Andrew Lansley may want to go down in history as the Dr Beeching of the NHS, but he is no fool. He knows that the only people that can scupper his plans are GPs. GPs have brought down Health Secretaries in the past and Lansley is determined that this will not happen to him. As always the best course of action is divide and conquer: get your enemies to fight each other so that you do not have to.
So first I see that the NHS champion Dr John Lister is leading a spirited campaign to get the BMA to show some backbone and fight Lansley's plans. Dr Lister has written a detailed reply to the BMA Chair Dr Hamish Meldrum in response to his letter to GPs where he recommends "critical engagement" with Lansley over the NHS White Paper. Dr Lister points out that this is inconsistent with the BMA's anti-privatisation campaign "Look After Our NHS". He goes through, point by point, the BMA's priorities for the NHS and shows how the proposals in the White Paper violates every one. Dr Lister then points out how powerful the BMA is and then pointedly reminds them how
in 1946 the BMA chose badly and wound up on the wrong side of the debate in opposing the launch of the NHS in 1948However, he then describes how the BMA have since fought hard for the NHS and commends them on this. But he has a warning:
Sadly it seems that the current stance of the BMA could result in the GPs again lining up on the wrong side of the debate, as the current government contemplates the definitive reversal of Bevan’s nationalisation of the hospital network, which laid the groundwork for the NHS.Dr Lister points out that there are clearly many GPs who oppose the changes proposed by Lansley (and is currently implementing without Parliamentary approval) and that Meldrum's policy of "critical engagement" is more likely to split the opinions of GPs which will be to Lansley's advantage.

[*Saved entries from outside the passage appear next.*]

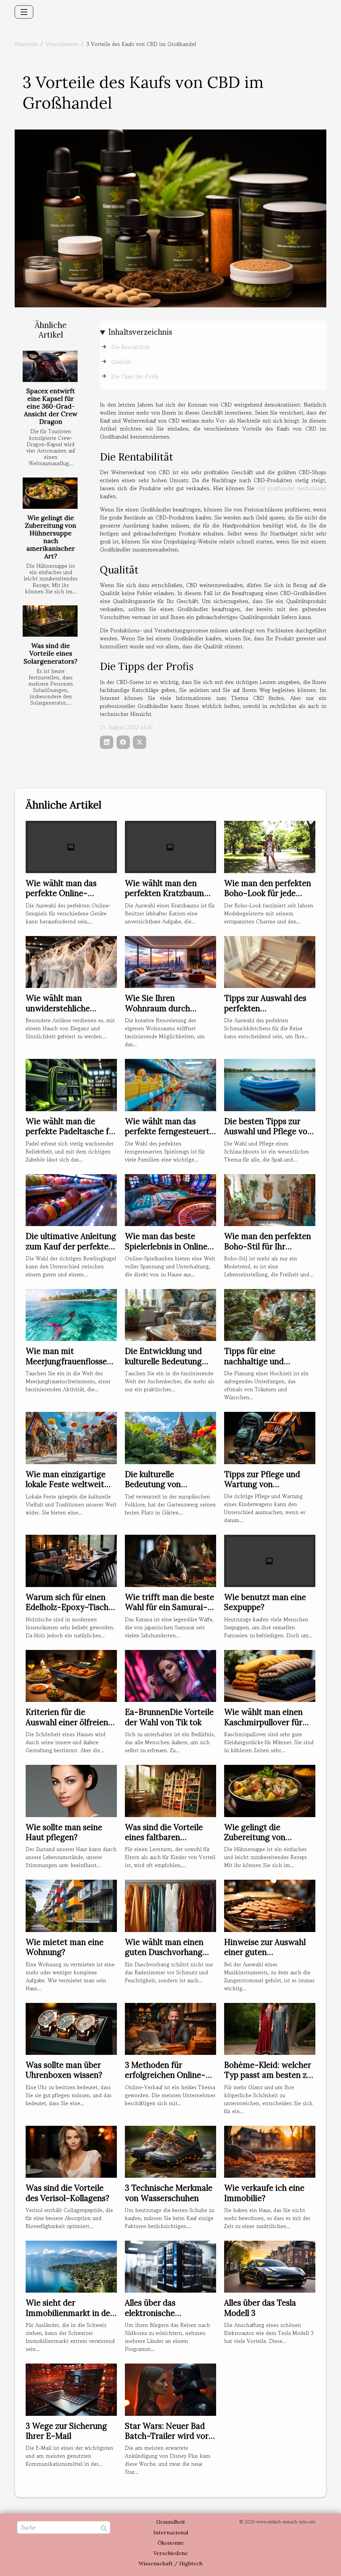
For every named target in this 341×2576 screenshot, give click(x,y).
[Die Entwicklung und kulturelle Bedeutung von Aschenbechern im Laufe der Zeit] (170, 1314)
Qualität (121, 362)
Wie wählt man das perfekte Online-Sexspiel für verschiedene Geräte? (66, 898)
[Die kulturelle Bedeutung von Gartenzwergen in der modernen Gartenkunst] (170, 1437)
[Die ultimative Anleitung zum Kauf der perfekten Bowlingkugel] (71, 1199)
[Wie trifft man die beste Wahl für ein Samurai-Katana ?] (170, 1560)
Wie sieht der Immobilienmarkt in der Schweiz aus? (70, 2313)
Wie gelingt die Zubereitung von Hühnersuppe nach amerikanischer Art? (50, 537)
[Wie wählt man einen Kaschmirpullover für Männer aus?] (269, 1675)
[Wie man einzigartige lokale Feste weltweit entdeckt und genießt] (71, 1437)
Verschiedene (62, 44)
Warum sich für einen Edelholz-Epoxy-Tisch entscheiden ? (67, 1607)
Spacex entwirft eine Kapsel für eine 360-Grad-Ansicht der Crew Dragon (50, 406)
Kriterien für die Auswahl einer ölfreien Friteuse (67, 1722)
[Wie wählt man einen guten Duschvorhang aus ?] (170, 1905)
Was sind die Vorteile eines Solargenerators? (51, 653)
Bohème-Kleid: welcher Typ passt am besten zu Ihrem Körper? (267, 2075)
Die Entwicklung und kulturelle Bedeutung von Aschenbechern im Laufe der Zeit (167, 1366)
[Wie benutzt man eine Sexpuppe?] (269, 1560)
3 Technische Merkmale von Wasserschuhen (168, 2193)
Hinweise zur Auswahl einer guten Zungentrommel (265, 1952)
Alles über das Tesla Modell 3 (260, 2308)
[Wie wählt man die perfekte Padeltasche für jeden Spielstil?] (71, 1084)
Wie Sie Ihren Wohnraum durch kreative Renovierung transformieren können (167, 1013)
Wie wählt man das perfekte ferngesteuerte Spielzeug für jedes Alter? (169, 1136)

Now Pulse goes further and describes the various GP groups fighting each other. The National Association for Primary Care are fully behind Lansley and they even "urge the Government not to dilute its plans" even though 60% of their members are opposed to GP commissioning.
The NHS Alliance however are
"calling for the Government to shelve its plans to scrap all PCTs by April 2013, claiming that some trusts should be allowed to remain in place, if not permanently, at least until GP commissioning groups have proved themselves capable of taking over"The Royal College of GPs and the NHS Alliance are consulting their members to see what approach to take, but from their leaders' statements it appears that they regard Lansley's plans to be very risky.
The divide and conquer approach is working, and it appears that Lansley's stooges are the leaders of NAPC who are recklessly pushing hard for Lanley's plans while the BMA's Meldrum and the more cautious doctors' groups are hoping that they could moderate Lansley's plans. However, Dr John Lister highlights the folly of this approach:
There is no sign so far of compromise from Mr Lansley. On the contrary the prospect of pulling the BMA in behind the proposals and splitting the ranks of health workers has strengthened the government’s hand, giving ministers confidence to stand firm, making it more likely that they will discount other opposition from health unions as ‘self-interested’.Perhaps GPs should learn from the trades union movement: united we stand, divided we fall.
It is most unlikely that this stance [of critical engagemwent] will be viewed with much respect by health ministers, who will simply regard it as a strengthening of their position — and an indication that if they keep the pressure on they can get their way with the BMA. And it seems that there is no fall-back position to be adopted if the gamble of “critical engagement” falls flat, and the government presses on with those aspects of the White Paper that the BMA regards as unacceptable.